1 Geding in cassatie
Het beroep is ingesteld door de verdachte. Namens deze heeft Th.J. Kelder, advocaat te 's-Gravenhage, bij schriftuur een middel van cassatie voorgesteld. De schriftuur is aan dit arrest gehecht en maakt daarvan deel uit.
De Advocaat-Generaal E.J. Hofstee heeft geconcludeerd tot verwerping van het beroep.
2 Beoordeling van het middel
2.1Het middel klaagt over het oordeel van het Hof dat de verdachte opzettelijk gelegenheid heeft verschaft tot het telen van hennep.

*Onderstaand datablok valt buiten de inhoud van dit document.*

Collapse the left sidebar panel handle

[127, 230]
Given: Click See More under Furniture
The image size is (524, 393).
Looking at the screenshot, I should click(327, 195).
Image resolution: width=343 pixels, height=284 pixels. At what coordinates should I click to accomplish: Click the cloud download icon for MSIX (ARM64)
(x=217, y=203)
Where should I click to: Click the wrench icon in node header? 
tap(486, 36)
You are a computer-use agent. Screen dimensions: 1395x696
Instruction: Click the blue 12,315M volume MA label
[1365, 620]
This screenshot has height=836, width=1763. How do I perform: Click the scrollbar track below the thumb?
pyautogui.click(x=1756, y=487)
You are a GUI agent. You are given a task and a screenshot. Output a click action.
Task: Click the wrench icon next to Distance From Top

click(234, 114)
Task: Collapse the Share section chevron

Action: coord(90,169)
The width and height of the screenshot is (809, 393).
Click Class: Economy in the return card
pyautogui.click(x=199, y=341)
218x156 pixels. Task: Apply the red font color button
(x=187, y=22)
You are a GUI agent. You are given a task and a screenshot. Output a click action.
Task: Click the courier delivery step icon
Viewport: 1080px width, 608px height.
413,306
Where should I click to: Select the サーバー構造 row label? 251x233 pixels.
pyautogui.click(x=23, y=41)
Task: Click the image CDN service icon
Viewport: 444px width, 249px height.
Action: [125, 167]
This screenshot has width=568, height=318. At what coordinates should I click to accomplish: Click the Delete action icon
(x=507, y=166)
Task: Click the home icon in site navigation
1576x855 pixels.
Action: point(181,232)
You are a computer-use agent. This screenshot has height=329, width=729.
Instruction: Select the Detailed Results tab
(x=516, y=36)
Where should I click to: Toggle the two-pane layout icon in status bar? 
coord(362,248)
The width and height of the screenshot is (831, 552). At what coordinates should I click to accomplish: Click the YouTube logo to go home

2.2.1Het Hof heeft het vonnis van de Rechtbank bevestigd. In dat vonnis is ten laste van de verdachte bewezenverklaard dat:
“[medeverdachte] in de periode van 1 september 2014 tot en met 14 december 2014 te Delft opzettelijk heeft geteeld in een pand aan [a-straat 1] een hoeveelheid van (ongeveer) 510 hennepplanten, zijnde hennep een middel vermeld op de bij de Opiumwet behorende lijst II, bij het plegen van welk misdrijf verdachte in de periode van 1 september 2014 tot en met 14 december 2014 te Delft, opzettelijk gelegenheid heeft verschaft door de gezamenlijke woning van [medeverdachte] en verdachte, zijnde voornoemd pand, voor de teelt/het kweken van hennepplanten ter beschikking te stellen.”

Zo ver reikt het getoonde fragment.